◆ **The problem**
Your reply should be the complete data, reproduced exactly.

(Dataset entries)
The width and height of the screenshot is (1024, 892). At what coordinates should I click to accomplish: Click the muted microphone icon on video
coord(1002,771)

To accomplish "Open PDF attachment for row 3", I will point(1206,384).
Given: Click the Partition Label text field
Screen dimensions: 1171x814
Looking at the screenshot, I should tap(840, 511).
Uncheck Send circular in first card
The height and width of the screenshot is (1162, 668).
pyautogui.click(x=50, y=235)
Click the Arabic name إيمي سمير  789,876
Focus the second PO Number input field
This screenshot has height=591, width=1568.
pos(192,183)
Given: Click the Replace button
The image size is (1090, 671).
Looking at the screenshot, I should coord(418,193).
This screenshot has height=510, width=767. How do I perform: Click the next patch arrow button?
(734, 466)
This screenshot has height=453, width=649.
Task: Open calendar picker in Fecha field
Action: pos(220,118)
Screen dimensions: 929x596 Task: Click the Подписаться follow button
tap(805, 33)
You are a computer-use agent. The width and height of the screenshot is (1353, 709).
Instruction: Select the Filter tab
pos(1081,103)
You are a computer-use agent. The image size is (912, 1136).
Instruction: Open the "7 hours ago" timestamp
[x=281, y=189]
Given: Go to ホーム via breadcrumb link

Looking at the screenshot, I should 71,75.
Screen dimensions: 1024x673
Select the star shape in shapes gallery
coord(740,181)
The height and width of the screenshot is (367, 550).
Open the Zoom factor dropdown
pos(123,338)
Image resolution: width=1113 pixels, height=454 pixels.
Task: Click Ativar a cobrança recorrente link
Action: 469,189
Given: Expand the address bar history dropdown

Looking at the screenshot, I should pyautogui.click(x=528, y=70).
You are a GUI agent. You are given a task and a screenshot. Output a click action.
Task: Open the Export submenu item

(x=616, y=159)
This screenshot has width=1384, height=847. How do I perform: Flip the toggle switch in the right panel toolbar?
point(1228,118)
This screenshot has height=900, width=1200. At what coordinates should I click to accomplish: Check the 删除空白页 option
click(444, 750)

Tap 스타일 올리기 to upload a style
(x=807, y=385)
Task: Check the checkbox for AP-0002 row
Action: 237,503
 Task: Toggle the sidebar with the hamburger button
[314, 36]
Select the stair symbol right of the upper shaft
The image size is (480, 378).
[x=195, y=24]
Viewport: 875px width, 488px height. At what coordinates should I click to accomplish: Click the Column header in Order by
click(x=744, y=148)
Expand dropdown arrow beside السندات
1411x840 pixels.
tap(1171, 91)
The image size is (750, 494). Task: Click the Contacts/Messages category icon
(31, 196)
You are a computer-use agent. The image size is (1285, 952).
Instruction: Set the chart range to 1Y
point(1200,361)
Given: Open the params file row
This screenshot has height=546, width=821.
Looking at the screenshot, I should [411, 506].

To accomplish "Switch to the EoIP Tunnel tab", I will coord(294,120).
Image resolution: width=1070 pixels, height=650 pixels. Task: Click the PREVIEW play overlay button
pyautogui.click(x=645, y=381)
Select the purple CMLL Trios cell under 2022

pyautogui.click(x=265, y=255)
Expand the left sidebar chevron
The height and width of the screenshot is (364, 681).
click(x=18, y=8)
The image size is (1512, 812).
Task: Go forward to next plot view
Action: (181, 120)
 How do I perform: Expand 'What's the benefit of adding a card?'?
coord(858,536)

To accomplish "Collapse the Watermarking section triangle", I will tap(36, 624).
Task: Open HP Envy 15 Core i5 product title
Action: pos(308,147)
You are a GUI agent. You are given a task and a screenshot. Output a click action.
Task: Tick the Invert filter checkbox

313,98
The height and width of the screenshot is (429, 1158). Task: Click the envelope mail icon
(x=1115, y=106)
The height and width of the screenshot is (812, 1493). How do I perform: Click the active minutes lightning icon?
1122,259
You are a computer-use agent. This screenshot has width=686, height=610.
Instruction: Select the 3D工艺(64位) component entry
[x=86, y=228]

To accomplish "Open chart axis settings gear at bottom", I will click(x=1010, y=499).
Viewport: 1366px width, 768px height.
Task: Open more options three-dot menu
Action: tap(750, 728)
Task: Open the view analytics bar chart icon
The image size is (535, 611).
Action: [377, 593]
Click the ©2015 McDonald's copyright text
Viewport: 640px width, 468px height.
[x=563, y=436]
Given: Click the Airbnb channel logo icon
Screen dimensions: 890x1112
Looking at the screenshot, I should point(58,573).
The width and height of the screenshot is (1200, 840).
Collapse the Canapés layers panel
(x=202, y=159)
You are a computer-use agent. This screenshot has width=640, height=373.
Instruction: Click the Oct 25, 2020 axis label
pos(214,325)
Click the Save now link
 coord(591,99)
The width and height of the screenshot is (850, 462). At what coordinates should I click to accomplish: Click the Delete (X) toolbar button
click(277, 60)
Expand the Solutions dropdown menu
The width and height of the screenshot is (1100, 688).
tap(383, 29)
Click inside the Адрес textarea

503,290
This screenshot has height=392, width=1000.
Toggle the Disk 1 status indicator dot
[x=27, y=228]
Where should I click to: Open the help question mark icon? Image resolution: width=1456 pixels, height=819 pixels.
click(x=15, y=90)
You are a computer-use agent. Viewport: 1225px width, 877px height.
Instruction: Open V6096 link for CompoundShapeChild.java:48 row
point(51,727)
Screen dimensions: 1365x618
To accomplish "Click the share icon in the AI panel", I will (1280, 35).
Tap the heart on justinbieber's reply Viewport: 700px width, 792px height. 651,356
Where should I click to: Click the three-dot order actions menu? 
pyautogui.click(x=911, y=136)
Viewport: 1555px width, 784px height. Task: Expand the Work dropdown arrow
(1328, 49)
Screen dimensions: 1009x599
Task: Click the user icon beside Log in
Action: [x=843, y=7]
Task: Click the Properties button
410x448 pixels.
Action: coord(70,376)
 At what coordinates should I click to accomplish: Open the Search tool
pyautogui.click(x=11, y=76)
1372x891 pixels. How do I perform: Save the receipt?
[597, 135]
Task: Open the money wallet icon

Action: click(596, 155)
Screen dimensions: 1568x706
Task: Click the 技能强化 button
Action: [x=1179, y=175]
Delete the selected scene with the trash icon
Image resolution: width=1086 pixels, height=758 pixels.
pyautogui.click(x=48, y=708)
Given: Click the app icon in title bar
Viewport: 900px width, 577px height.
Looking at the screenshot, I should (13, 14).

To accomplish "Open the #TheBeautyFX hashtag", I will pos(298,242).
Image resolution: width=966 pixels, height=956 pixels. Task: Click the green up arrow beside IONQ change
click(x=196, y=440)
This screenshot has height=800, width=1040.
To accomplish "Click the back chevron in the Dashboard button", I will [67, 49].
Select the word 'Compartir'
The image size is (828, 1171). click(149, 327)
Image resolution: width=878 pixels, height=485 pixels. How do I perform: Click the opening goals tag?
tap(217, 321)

◆ **Result of the task**
The width and height of the screenshot is (1024, 892). At what coordinates should I click to accomplish: Click the muted microphone icon on video
coord(1002,771)

To accomplish "Open PDF attachment for row 3", I will point(1206,384).
Given: Click the Partition Label text field
Screen dimensions: 1171x814
Looking at the screenshot, I should tap(840, 511).
Uncheck Send circular in first card
The height and width of the screenshot is (1162, 668).
pyautogui.click(x=50, y=235)
Click the Arabic name إيمي سمير  789,876
Focus the second PO Number input field
This screenshot has height=591, width=1568.
pos(192,183)
Given: Click the Replace button
The image size is (1090, 671).
Looking at the screenshot, I should coord(418,193).
This screenshot has height=510, width=767. How do I perform: Click the next patch arrow button?
(734, 466)
This screenshot has height=453, width=649.
Task: Open calendar picker in Fecha field
Action: pos(220,118)
Screen dimensions: 929x596 Task: Click the Подписаться follow button
tap(805, 33)
You are a computer-use agent. The width and height of the screenshot is (1353, 709).
Instruction: Select the Filter tab
pos(1081,103)
You are a computer-use agent. The image size is (912, 1136).
Instruction: Open the "7 hours ago" timestamp
[x=281, y=189]
Given: Go to ホーム via breadcrumb link

Looking at the screenshot, I should 71,75.
Screen dimensions: 1024x673
Select the star shape in shapes gallery
coord(740,181)
The height and width of the screenshot is (367, 550).
Open the Zoom factor dropdown
pos(123,338)
Image resolution: width=1113 pixels, height=454 pixels.
Task: Click Ativar a cobrança recorrente link
Action: 469,189
Given: Expand the address bar history dropdown

Looking at the screenshot, I should pyautogui.click(x=528, y=70).
You are a GUI agent. You are given a task and a screenshot. Output a click action.
Task: Open the Export submenu item

(x=616, y=159)
This screenshot has width=1384, height=847. How do I perform: Flip the toggle switch in the right panel toolbar?
point(1228,118)
This screenshot has height=900, width=1200. At what coordinates should I click to accomplish: Check the 删除空白页 option
click(444, 750)

Tap 스타일 올리기 to upload a style
(x=807, y=385)
Task: Check the checkbox for AP-0002 row
Action: 237,503
 Task: Toggle the sidebar with the hamburger button
[314, 36]
Select the stair symbol right of the upper shaft
The image size is (480, 378).
[x=195, y=24]
Viewport: 875px width, 488px height. At what coordinates should I click to accomplish: Click the Column header in Order by
click(x=744, y=148)
Expand dropdown arrow beside السندات
1411x840 pixels.
tap(1171, 91)
The image size is (750, 494). Task: Click the Contacts/Messages category icon
(31, 196)
You are a computer-use agent. The image size is (1285, 952).
Instruction: Set the chart range to 1Y
point(1200,361)
Given: Open the params file row
This screenshot has height=546, width=821.
Looking at the screenshot, I should [411, 506].

To accomplish "Switch to the EoIP Tunnel tab", I will coord(294,120).
Image resolution: width=1070 pixels, height=650 pixels. Task: Click the PREVIEW play overlay button
pyautogui.click(x=645, y=381)
Select the purple CMLL Trios cell under 2022

pyautogui.click(x=265, y=255)
Expand the left sidebar chevron
The height and width of the screenshot is (364, 681).
click(x=18, y=8)
The image size is (1512, 812).
Task: Go forward to next plot view
Action: (181, 120)
 How do I perform: Expand 'What's the benefit of adding a card?'?
coord(858,536)

To accomplish "Collapse the Watermarking section triangle", I will tap(36, 624).
Task: Open HP Envy 15 Core i5 product title
Action: pos(308,147)
You are a GUI agent. You are given a task and a screenshot. Output a click action.
Task: Tick the Invert filter checkbox

313,98
The height and width of the screenshot is (429, 1158). Task: Click the envelope mail icon
(x=1115, y=106)
The height and width of the screenshot is (812, 1493). How do I perform: Click the active minutes lightning icon?
1122,259
You are a computer-use agent. This screenshot has width=686, height=610.
Instruction: Select the 3D工艺(64位) component entry
[x=86, y=228]

To accomplish "Open chart axis settings gear at bottom", I will click(x=1010, y=499).
Viewport: 1366px width, 768px height.
Task: Open more options three-dot menu
Action: tap(750, 728)
Task: Open the view analytics bar chart icon
The image size is (535, 611).
Action: [377, 593]
Click the ©2015 McDonald's copyright text
Viewport: 640px width, 468px height.
[x=563, y=436]
Given: Click the Airbnb channel logo icon
Screen dimensions: 890x1112
Looking at the screenshot, I should point(58,573).
The width and height of the screenshot is (1200, 840).
Collapse the Canapés layers panel
(x=202, y=159)
You are a computer-use agent. This screenshot has width=640, height=373.
Instruction: Click the Oct 25, 2020 axis label
pos(214,325)
Click the Save now link
 coord(591,99)
The width and height of the screenshot is (850, 462). At what coordinates should I click to accomplish: Click the Delete (X) toolbar button
click(277, 60)
Expand the Solutions dropdown menu
The width and height of the screenshot is (1100, 688).
tap(383, 29)
Click inside the Адрес textarea

503,290
This screenshot has height=392, width=1000.
Toggle the Disk 1 status indicator dot
[x=27, y=228]
Where should I click to: Open the help question mark icon? Image resolution: width=1456 pixels, height=819 pixels.
click(x=15, y=90)
You are a computer-use agent. Viewport: 1225px width, 877px height.
Instruction: Open V6096 link for CompoundShapeChild.java:48 row
point(51,727)
Screen dimensions: 1365x618
To accomplish "Click the share icon in the AI panel", I will (1280, 35).
Tap the heart on justinbieber's reply Viewport: 700px width, 792px height. 651,356
Where should I click to: Click the three-dot order actions menu? 
pyautogui.click(x=911, y=136)
Viewport: 1555px width, 784px height. Task: Expand the Work dropdown arrow
(1328, 49)
Screen dimensions: 1009x599
Task: Click the user icon beside Log in
Action: [x=843, y=7]
Task: Click the Properties button
410x448 pixels.
Action: coord(70,376)
 At what coordinates should I click to accomplish: Open the Search tool
pyautogui.click(x=11, y=76)
1372x891 pixels. How do I perform: Save the receipt?
[597, 135]
Task: Open the money wallet icon

Action: click(596, 155)
Screen dimensions: 1568x706
Task: Click the 技能强化 button
Action: [x=1179, y=175]
Delete the selected scene with the trash icon
Image resolution: width=1086 pixels, height=758 pixels.
pyautogui.click(x=48, y=708)
Given: Click the app icon in title bar
Viewport: 900px width, 577px height.
Looking at the screenshot, I should (13, 14).

To accomplish "Open the #TheBeautyFX hashtag", I will pos(298,242).
Image resolution: width=966 pixels, height=956 pixels. Task: Click the green up arrow beside IONQ change
click(x=196, y=440)
This screenshot has height=800, width=1040.
To accomplish "Click the back chevron in the Dashboard button", I will [67, 49].
Select the word 'Compartir'
The image size is (828, 1171). click(149, 327)
Image resolution: width=878 pixels, height=485 pixels. How do I perform: Click the opening goals tag?
tap(217, 321)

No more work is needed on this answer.